Go through the entries below. Copy out every line that contains "message".

**Information given**
'''

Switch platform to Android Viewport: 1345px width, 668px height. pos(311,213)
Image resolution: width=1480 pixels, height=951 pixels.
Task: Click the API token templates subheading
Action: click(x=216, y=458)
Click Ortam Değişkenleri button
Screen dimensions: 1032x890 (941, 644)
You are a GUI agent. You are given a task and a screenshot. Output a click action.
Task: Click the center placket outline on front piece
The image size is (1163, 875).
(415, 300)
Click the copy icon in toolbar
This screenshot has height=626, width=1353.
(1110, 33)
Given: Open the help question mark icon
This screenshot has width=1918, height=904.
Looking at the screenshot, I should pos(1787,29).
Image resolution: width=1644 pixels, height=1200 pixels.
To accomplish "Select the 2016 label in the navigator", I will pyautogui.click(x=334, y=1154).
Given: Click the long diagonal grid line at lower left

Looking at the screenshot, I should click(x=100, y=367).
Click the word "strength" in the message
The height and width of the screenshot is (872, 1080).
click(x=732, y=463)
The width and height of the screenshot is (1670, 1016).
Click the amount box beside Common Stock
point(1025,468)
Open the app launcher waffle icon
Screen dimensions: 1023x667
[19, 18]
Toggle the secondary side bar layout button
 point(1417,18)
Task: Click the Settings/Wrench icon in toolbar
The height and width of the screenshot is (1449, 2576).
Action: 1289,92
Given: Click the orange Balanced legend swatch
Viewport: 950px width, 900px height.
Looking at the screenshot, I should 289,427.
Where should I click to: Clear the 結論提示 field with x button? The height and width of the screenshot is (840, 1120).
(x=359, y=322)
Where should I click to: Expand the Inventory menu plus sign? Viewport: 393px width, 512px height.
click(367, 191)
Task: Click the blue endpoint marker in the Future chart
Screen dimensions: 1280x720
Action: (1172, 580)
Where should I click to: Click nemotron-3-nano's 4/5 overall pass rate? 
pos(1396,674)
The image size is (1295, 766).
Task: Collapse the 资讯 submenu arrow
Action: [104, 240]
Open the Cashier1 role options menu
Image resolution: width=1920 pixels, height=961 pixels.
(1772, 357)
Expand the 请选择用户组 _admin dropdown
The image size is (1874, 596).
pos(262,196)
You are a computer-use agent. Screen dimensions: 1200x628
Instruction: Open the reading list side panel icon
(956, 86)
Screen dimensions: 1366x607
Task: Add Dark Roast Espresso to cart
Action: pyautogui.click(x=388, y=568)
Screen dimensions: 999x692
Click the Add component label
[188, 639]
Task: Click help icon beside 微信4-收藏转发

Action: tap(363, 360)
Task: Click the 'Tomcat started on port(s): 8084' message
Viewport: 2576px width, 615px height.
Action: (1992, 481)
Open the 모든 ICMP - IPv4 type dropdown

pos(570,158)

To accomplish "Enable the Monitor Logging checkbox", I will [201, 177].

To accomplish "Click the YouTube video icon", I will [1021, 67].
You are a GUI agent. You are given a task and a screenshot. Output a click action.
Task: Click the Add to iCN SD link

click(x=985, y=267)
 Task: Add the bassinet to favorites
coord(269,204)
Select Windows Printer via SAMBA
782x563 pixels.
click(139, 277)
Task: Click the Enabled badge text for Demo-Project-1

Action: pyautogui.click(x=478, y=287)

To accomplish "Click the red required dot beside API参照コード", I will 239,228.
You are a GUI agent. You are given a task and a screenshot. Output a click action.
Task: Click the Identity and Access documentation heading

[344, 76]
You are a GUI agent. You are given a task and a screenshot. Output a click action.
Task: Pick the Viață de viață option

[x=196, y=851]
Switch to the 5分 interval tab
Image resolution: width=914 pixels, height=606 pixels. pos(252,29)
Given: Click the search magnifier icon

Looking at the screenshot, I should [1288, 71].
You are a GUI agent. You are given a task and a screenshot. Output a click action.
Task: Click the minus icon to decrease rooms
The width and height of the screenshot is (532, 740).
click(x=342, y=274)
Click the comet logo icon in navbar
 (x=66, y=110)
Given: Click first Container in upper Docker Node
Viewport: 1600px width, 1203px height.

'''

**Response box**
Click the word "strength" in the message
Task: Click the 'Tomcat started on port(s): 8084' message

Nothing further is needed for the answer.